For a step-by-step walkthrough (add a conversation → flush → search →
read the markdown), see [QUICKSTART.md](QUICKSTART.md).

### Develop locally

```bash
git clone <repo>
cd evermem
uv sync                              # creates ./.venv and installs deps
source .venv/bin/activate            # — or skip activation and prefix every command with `uv run`
cp env.template .env                 # fill in EVERMEM_LLM__API_KEY

evermem --help
make test
```

## Storage layout

```
~/.evermem/
├── memory/                    # Markdown — Single Source of Truth
│   ├── users/<user_id>/
│   │   ├── user.md           # profile
│   │   ├── memcells/         # day-level append logs
│   │   ├── episodic/
│   │   └── ...
│   └── agents/<agent_id>/
│       ├── agent.md
│       ├── cases/
│       └── skills/
├── .index/                    # LanceDB derived indexes (rebuildable)
└── .system.db                 # SQLite: state + audit + queue + metadata
```

Open the `memory/` folder in Obsidian — your agent's brain is just files.

## Features

- **Hybrid retrieval**: BM25 + vector (HNSW/IVF-PQ) + scalar filter, single-query in LanceDB
- **Cascade index sync**: edit a `.md` → file watcher → entry-level diff → LanceDB sync, sub-second
- **Multi-source extraction**: conversations / workflows / agent traces / file knowledge
- **Dual-track memory**: user-track (Episodes / Profiles) + agent-track (Cases / Skills)
- **Async-first**: full asyncio, single event loop
- **Multi-modal**: text + small image / audio inline; large media via S3/OSS reference

## Project structure

```
evermem/                        # repo root
├── src/evermem/                # main package (src layout)
│   ├── entrypoints/           # cli + api
│   ├── service/               # use case orchestration
│   ├── memory/                # domain: extract + search + cascade + prompt_slots
│   ├── infra/                 # storage: markdown + lancedb + sqlite
│   ├── component/             # cross-cutting: llm / embedding / config / utils
│   ├── core/                  # runtime: observability / lifespan / context
│   └── config/                # configuration data + Settings schema
├── tests/                     # unit / integration / golden / fixtures
├── docs/                      # design docs
├── examples/                  # quickstart + chat_agent + obsidian_demo
└── .claude/                   # team-shared rules + skills (auto-loaded by Claude Code)
```

## Documentation

- [docs/overview.md](docs/overview.md) — Project overview & vision
- [docs/architecture.md](docs/architecture.md) — DDD layered architecture & dependency rules
- [docs/engineering.md](docs/engineering.md) — Engineering & dev-efficiency infrastructure (CI / tooling / Claude Code)
- [CHANGELOG.md](CHANGELOG.md) — Release notes
- [CONTRIBUTING.md](CONTRIBUTING.md) — How to contribute
- [.claude/rules/](.claude/rules/) — Detailed coding conventions (auto-loaded by Claude Code)

## Status

**Alpha (v0.1.0)** — Active development.
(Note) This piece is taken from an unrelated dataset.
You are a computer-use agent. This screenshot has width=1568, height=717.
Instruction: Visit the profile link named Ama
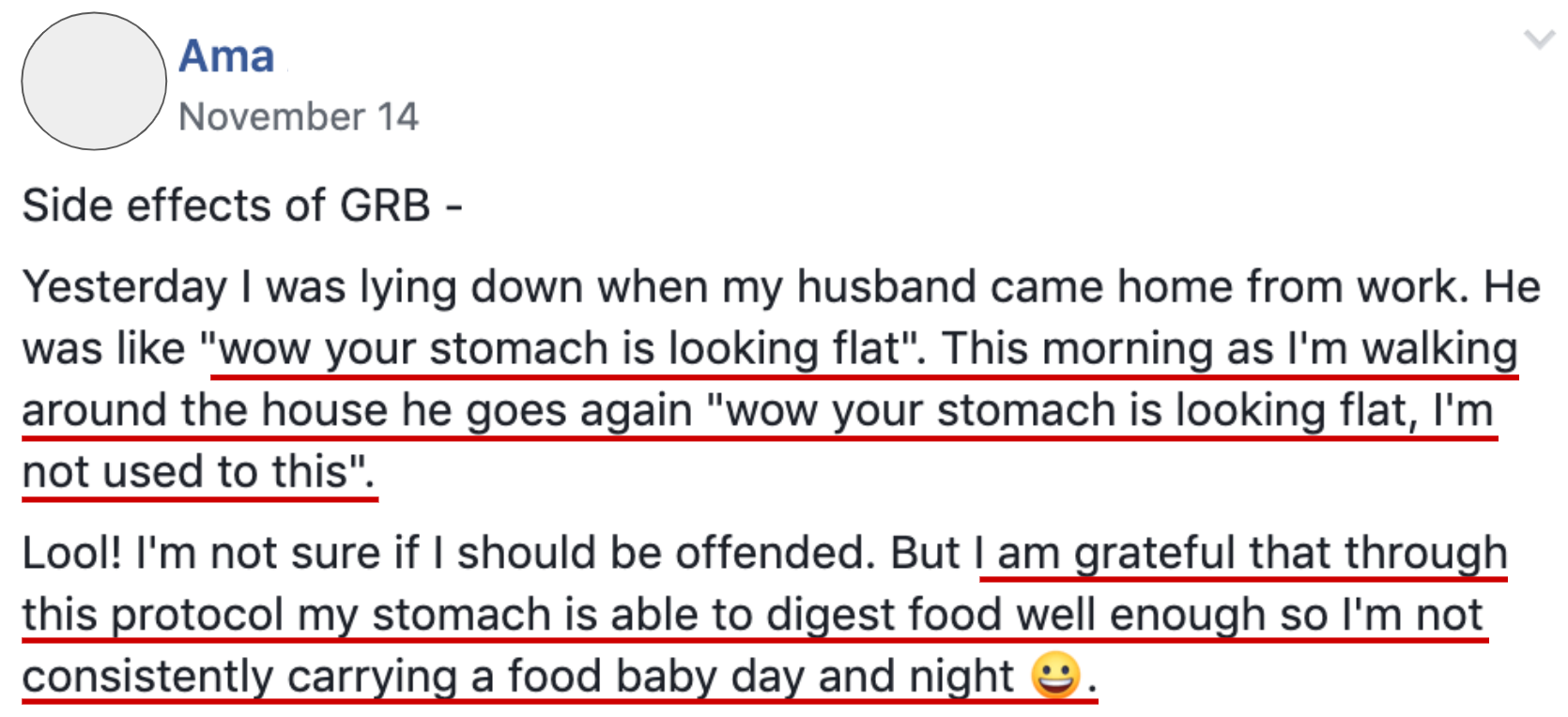(x=226, y=55)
Core API may change before v1.0.

## License

[Apache License 2.0](LICENSE) — see [NOTICE](NOTICE) for third-party attributions.

## Citation

If you use EverMem in research, see [CITATION.md](CITATION.md).

---

**Acknowledgments**: This project builds on prior research and tooling — see [ACKNOWLEDGMENTS.md](ACKNOWLEDGMENTS.md).